WRITTEN EXERCISE:
Answer these questions using the post on customizable tables in Stata 17.
(a) In the classic "table 1," which statistics are reported for continuous variables?
(b) In the table of statistical test results, the p-value of which test is reported?
(c) Which two statistics does the table for multiple regression models display for each model, in addition to the odds ratios and standard errors?

DOCUMENT EXTRACT:
** Start **
## Customizable tables in Stata 17, part 1: The new table command

Today, I’m going to begin a series of blog posts about customizable tables in Stata 17. We expanded the functionality of the **table** command. We also developed an entirely new system that allows you to collect results from any Stata command, create custom table layouts and styles, save and use those layouts and styles, and export your tables to most popular document formats. We even added a new manual to show you how to use this powerful and flexible system.

I want to show you a few examples before I show you how to create your own customizable tables. I’ll show you how to re-create these examples in future posts.

__The classic table 1__

The first example is a classic “table 1”. Most reports and papers begin with a table of descriptive statistics for the sample that is often subdivided by a categorical variable. The table below reports means and standard deviations for continuous variables and shows frequencies and percentages for categorical variables. These statistics are displayed for each category of hypertension and the entire sample.

__Table of statistical test results__

Sometimes, we wish to report a formal hypothesis test for a group of variables. The table below reports the means for a group of continuous variables for participants without hypertension, with hypertension, the difference between the means, and the *p*-value for a *t* test.

__Table for multiple regression models__

We may also wish to create a table to compare the results of several regression models. The table below displays the odds ratios and standard errors for the covariates of three logistic regression models along with the AIC and BIC for each model.
** End **
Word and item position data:
** Start **
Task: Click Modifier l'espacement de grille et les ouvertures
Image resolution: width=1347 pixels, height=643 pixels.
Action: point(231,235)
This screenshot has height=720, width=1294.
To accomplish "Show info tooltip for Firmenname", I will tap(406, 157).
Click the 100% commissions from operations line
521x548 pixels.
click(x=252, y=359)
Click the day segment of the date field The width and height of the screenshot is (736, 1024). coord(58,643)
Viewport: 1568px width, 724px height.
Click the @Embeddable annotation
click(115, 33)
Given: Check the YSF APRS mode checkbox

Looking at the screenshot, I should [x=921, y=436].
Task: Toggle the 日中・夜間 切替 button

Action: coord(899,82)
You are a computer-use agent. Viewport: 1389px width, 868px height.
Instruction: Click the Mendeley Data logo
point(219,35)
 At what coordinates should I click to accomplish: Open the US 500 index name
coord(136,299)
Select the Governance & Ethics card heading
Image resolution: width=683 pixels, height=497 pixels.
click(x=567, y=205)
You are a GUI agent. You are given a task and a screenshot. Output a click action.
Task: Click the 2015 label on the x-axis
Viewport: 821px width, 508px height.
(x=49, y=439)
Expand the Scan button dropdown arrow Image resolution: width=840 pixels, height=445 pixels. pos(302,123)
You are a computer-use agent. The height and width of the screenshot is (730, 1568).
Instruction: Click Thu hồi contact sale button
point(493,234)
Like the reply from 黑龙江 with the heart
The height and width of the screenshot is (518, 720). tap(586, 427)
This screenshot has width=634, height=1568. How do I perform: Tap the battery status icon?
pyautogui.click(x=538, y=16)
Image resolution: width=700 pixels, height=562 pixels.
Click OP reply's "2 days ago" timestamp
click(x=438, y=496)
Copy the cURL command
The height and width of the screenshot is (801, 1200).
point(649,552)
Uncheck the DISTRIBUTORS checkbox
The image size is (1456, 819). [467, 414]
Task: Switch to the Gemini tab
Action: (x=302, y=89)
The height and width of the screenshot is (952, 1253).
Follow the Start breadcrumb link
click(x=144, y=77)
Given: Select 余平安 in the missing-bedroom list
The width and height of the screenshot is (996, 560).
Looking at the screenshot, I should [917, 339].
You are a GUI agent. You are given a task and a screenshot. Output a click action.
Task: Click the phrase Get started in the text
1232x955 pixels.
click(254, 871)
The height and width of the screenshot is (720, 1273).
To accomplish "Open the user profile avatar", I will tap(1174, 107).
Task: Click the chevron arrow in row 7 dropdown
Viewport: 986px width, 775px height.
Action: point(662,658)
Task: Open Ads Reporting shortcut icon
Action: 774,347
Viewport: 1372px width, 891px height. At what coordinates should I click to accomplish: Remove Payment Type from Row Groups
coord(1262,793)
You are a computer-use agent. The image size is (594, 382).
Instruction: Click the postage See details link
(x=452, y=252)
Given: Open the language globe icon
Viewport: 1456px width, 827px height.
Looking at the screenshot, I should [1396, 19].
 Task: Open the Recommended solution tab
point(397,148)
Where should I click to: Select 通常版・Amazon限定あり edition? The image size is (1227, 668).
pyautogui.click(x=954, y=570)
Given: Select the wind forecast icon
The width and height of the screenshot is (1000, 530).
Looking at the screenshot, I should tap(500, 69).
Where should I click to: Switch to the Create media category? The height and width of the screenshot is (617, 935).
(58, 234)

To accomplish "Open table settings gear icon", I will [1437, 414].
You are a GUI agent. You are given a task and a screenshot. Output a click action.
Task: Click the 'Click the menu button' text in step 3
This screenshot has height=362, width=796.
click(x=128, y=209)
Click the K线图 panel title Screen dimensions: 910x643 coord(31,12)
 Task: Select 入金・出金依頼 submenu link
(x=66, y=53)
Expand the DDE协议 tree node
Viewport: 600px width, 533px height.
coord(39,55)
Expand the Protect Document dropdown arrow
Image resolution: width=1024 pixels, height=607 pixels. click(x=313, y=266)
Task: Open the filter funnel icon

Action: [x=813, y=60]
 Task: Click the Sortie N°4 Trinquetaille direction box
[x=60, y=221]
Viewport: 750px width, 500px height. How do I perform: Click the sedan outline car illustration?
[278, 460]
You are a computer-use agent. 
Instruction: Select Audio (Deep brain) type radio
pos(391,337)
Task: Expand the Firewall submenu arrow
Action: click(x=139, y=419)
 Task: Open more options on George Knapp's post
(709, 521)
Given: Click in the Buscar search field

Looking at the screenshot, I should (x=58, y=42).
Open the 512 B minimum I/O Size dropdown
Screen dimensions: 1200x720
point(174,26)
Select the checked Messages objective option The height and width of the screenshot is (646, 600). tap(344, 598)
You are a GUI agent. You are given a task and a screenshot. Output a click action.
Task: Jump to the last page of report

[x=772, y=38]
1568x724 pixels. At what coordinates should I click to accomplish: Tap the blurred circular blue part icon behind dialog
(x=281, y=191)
** End **
SOLUTION TO THIS PROBLEM:
(a) Means and standard deviations.
(b) A t test.
(c) The AIC and BIC.